Our team has always been spread across continents and, though delayed by the COVID-19 pandemic, we are pleased to finally be able to formalise our presence in India and Kenya. We’ve also evolved in how we deliver our work. Radical collaboration through rapid sprints and interconnected, efficient new modules of work are now the norm. We’ve also invested in developing our M&E and impact measurement, creating indicators and a methodology to learn, improve on, and capture system innovation projects and company-wide impact. These developments are important to ensure we continue to serve communities in the best possible way.


What is system innovation, and how does it come together at Scope?

Through our ‘system innovation as a service’ approach, we deliver projects across three interconnected programmes: strategic engagement, social innovation, and organisational change. The strategic engagement work helps create enabling environments by supporting community mobilisation, demand generation, and behaviour and policy change. Within diverse ecosystems, we facilitate social innovation through exploration, co-design, testing, and rolling out new service and system interventions. We also help embed new strategies and skills within the community, organisational, and governmental structures through learning programmes and change management.

These programmes give us a unique set of building blocks that help drive systemic change from community to policy level. They allow us to construct complementary, scalable portfolios of regionally and thematically interconnected projects and products that help shift the needle on national and global goals.


Scope Sprints are a fast and focused way of addressing programmatic challenges. What is the advantage of engaging in the sprint process?

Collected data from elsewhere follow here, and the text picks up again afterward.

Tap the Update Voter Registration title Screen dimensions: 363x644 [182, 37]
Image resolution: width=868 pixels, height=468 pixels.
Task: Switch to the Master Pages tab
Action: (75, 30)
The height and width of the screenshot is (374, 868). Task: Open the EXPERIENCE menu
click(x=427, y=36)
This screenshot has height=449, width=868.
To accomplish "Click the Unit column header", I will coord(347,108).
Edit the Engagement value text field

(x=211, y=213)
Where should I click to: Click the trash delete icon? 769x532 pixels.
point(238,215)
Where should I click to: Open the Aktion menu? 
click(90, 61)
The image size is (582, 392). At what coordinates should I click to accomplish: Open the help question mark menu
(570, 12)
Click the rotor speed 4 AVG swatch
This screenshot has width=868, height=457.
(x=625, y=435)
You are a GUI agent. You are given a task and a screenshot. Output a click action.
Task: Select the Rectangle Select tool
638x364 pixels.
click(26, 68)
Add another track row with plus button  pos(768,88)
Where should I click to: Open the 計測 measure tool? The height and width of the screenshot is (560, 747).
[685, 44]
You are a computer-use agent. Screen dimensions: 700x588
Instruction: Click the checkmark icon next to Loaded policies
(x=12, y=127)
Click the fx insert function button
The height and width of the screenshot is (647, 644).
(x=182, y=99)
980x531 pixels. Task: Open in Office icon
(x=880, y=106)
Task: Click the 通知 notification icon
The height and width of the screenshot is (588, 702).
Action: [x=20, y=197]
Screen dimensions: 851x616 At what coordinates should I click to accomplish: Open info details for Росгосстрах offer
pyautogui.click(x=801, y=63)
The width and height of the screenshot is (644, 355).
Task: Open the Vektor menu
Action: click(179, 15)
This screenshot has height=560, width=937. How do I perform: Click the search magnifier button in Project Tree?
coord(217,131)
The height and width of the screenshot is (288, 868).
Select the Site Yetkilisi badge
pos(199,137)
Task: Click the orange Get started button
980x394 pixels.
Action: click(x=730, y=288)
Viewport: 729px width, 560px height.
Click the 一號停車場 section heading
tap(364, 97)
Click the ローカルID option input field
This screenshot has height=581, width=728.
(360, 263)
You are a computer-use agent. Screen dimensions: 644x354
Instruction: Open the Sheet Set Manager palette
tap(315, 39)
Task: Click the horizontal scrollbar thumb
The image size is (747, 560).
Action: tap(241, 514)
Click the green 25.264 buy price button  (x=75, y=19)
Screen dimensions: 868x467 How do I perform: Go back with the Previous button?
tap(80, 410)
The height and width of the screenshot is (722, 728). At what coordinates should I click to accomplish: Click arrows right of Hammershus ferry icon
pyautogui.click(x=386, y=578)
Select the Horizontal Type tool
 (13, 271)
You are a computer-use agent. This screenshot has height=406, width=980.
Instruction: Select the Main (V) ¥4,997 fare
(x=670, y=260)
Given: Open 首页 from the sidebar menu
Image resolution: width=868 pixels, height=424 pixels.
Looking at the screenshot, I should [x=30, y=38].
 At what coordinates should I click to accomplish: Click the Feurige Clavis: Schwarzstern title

We have brought together our decade-long experience into Scope Sprints. The sprints are 4-week modules that help teams resolve specific programme issues efficiently and without compromising on rigour. We use tried and tested innovation techniques and our deep technical expertise to kick-start a rapid collaborative process.

Our discovery, co-design, and demand generation modules lead to clear, actionable outcomes. The outcomes can, for instance, include nuanced user requirements and new programme directions, co-designed, audience-validated intervention improvements, or community influencer-led social mobilisation strategies. The sprints are geared to support pragmatic decision-making, build confidence within teams to execute, and spur experimentation in new ways of collaborating across areas of expertise and life experiences. We are excited to get to roll them out with our impact and community partners!